Program Information
Time-Weighted 4D Dose Accumulation Using a Respiratory Motion Model On Tomotherapy
D O'Connell*, D Low , P Lee , X Qi , UCLA, Los Angeles, CA
Presentations
SU-I-GPD-T-518 (Sunday, July 30, 2017) 3:00 PM - 6:00 PM Room: Exhibit Hall
Purpose: Respiratory motion can potentially affect the accuracy of dose delivery to lung tumors. We aimed to examine differences between dose calculated on a single image and a set of respiratory-correlated images (4DCT). In contrast to other 4D calculation techniques, a breathing motion model was used to perform a time-weighted accumulation
Methods: A previously published model-based CT acquisition and analysis technique, involving fast helical free-breathing scanning with simultaneous respiratory surrogate monitoring and deformable image registration, was used to generate breathing-gated images of lung SBRT patients for treatment planning. Two plans were created for a Lung SBRT patient using different jaw settings on TomoTherapy: 1 cm fixed 2.5 cm dynamic. For each plan, dose was calculated on a single static free-breathing CT image, as well as 8 4DCT images. Dose-volumes on the 4DCT images were accumulated in two ways: simple deformation followed by averaging a time-weighted accumulation using a weighting factor for each gated image based on the relative amount of time spent at that breathing phase.

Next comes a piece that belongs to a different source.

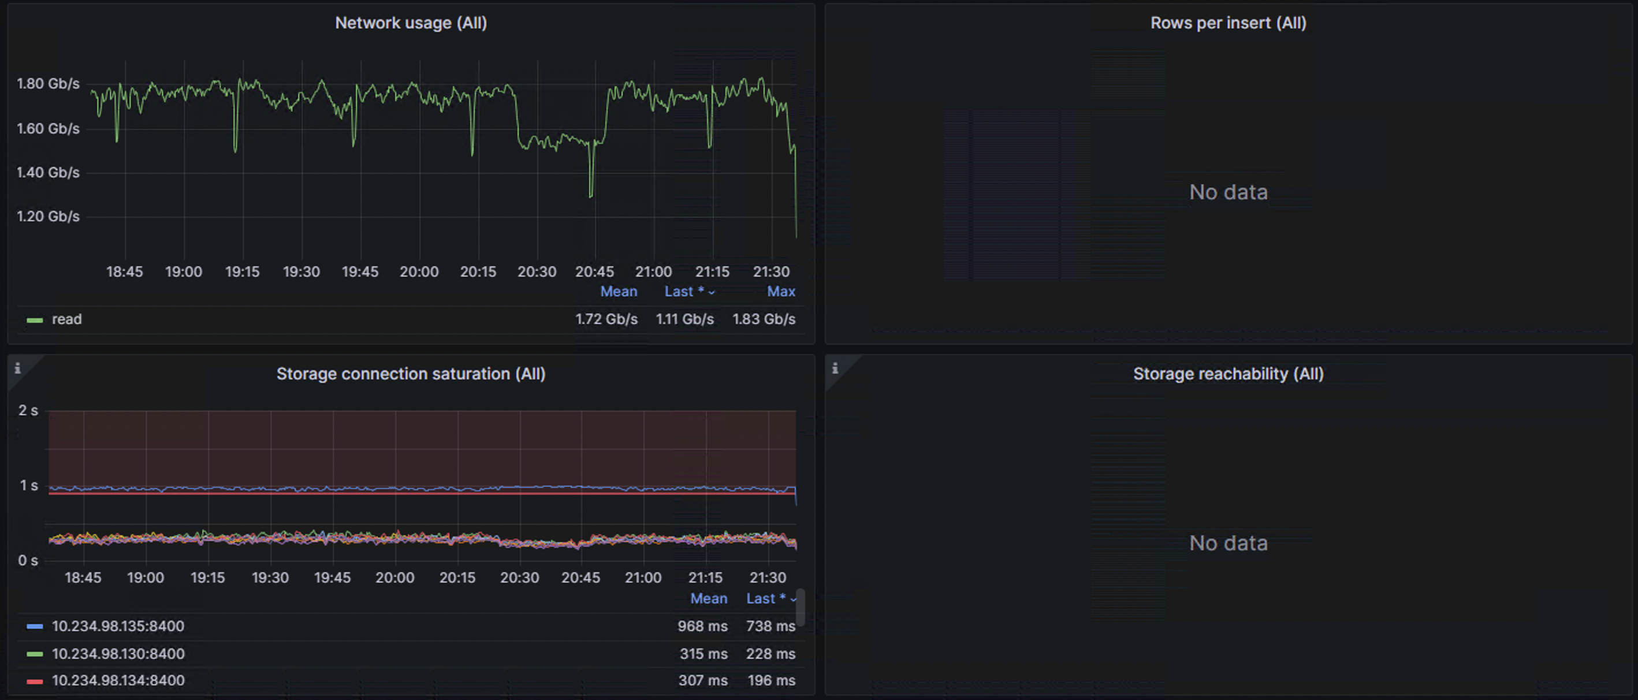Click the info icon on Storage reachability panel
The image size is (1638, 700).
(x=835, y=367)
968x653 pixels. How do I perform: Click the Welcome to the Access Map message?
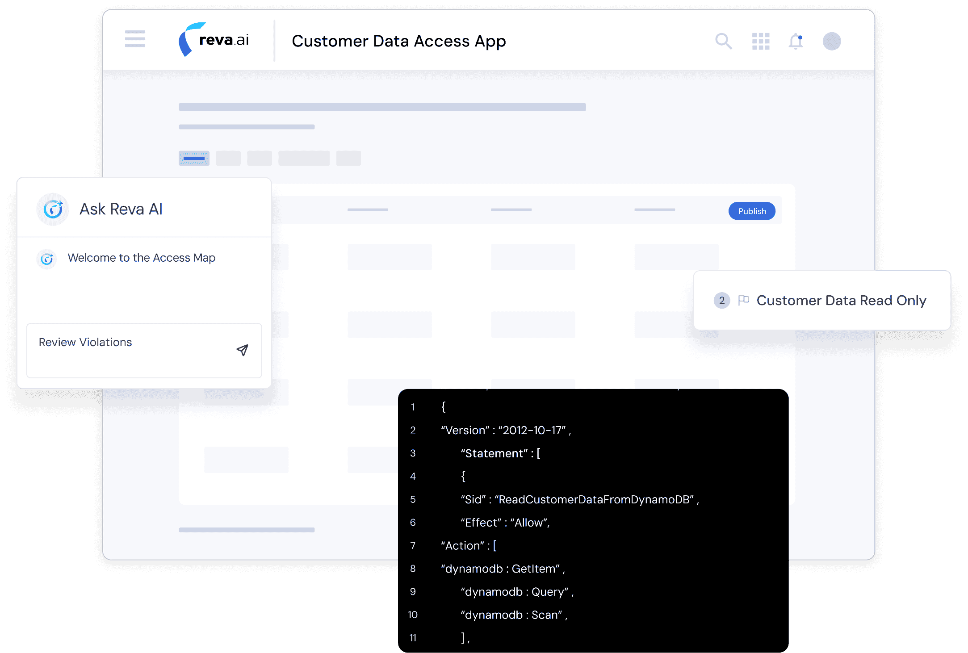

Results: Mean and maximum dose to the PTV remained within 1% for calculated dose delivery. For the 1 cm jaw plan, PTV V100 was reduced from 97.4% on the static planning CT to 86.2% and 88.8% on the averaged and time-weighted dose accumulations, respectively. A similar reduction in PTV V100 between the static calculation and accumulation was observed for the dynamic 2.5 cm jaw plan. Ipsilateral lung V20 was constant to within 2%.
Conclusion: We have observed a difference in PTV coverage between dose-volumes calculated on a single free-breathing CT image and a 4DCT after accumulation using a respiratory motion model for a TomoTherapy lung SBRT plan. Preliminary results suggest the value of a more comprehensive study simulating respiratory motion during delivery using a breathing motion model and the GPU-based TomoTherapy dose calculation engine.